No amount of inane fun or peril can obfuscate the truth, however. These young men know that they will live and die and be forgotten. It’s almost as if every dangerous, terrorizing stunt they engage in is some desperate attempt to make them feel seen and heard, to offer them a chance to impress themselves on those who ignore them. These are young men in crisis. And they know it! In the final song on the record, “Bark at the Moon,” the unadorned lyric “SOS” sits hauntingly between the second and third verse.           

Sure, they beat off in the shower, binge drink, and take dopey risks, but this generation is not irredeemable. Quite the opposite. These young men desperately seek meaning, acceptance, affirmation, love, and human connection. 

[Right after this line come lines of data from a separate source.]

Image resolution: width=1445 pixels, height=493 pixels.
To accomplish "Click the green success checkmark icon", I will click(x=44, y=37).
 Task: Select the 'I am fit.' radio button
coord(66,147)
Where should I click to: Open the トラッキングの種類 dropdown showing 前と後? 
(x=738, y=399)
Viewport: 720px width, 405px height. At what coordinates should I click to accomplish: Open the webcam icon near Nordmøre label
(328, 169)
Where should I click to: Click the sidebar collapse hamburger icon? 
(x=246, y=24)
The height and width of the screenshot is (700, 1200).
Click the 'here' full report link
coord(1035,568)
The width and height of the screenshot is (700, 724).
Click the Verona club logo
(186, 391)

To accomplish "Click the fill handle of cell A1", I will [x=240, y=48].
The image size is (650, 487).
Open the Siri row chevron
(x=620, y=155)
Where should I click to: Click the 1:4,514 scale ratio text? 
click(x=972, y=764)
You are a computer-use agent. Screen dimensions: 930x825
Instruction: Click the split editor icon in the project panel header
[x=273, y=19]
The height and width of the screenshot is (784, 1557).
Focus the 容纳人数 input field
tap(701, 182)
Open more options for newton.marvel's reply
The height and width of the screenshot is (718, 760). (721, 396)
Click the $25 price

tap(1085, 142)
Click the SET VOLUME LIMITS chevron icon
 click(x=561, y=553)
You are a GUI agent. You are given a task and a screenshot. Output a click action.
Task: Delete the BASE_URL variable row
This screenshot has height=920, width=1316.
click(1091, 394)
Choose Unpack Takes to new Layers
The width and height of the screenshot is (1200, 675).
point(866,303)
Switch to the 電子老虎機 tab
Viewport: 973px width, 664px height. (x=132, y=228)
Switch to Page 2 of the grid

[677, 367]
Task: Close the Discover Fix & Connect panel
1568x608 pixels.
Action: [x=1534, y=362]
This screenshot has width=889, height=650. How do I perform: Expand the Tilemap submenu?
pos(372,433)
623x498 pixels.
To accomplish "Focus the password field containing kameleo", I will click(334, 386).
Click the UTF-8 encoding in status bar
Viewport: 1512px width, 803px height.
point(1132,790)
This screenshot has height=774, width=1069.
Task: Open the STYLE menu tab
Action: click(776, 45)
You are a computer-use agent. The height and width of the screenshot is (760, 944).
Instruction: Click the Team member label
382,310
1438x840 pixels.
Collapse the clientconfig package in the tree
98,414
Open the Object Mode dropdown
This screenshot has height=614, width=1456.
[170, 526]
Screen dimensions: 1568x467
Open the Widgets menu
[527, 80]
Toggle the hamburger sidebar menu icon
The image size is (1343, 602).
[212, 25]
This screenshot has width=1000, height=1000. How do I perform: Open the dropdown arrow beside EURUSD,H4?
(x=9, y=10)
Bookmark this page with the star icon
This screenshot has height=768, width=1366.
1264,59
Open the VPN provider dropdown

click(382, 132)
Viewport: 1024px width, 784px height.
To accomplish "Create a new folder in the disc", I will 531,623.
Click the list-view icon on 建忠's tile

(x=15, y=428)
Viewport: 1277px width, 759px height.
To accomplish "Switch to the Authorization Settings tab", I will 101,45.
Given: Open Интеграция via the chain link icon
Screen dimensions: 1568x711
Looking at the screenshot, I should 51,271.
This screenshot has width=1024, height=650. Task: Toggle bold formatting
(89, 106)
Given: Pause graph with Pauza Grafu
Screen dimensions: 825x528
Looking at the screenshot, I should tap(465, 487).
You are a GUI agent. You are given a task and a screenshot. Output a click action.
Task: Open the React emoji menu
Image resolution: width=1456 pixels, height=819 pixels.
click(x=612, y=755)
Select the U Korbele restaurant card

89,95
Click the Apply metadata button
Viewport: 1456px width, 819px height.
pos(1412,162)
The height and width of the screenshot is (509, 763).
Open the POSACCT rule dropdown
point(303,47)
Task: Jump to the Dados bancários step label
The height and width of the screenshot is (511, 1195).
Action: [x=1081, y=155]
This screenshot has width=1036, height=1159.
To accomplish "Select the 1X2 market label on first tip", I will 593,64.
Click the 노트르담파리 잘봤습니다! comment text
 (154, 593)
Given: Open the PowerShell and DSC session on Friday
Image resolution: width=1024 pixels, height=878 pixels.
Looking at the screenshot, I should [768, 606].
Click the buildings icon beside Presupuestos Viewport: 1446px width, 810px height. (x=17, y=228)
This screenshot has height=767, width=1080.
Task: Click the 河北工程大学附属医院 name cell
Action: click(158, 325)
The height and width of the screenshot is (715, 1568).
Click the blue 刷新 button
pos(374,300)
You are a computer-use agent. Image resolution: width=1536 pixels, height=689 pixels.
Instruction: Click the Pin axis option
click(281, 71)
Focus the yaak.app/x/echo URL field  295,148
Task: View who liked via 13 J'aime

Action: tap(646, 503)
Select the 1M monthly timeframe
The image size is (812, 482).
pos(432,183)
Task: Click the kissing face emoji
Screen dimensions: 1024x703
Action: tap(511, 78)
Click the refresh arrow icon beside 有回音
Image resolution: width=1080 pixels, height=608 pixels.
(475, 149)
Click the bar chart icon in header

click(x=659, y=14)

It’s no accident that the lost souls in Lenderman’s songs are juxtaposed in harmony with all these Biblical allusions. In a world where god is dead (or on life support), in a world devoid of religious ritual, the everyday absurdity of their lives needs to be transfigured into something meaningful. Thus, Lenderman’s songs often feel more like agnostic hymns than rock tunes. They feel like the soundtrack to a new communion. 

No matter our faith, we all need to believe in transubstantiation. I’m not talking about bread and wine or some figure on a cross; I’m talking about that peculiar magic of turning the meaningless, routine tasks of your day-to-day life into something meaningful, into something holy.

Turn everything you do into a sacred ritual: your morning routine, that cup of coffee, your drive to work, answering all those emails, vacuuming, cracking open a beer, ordering DoorDash, brushing your teeth, taking your pills.

Lenderman’s right: everyday is a miracle. All you have to do is believe it. Voilà!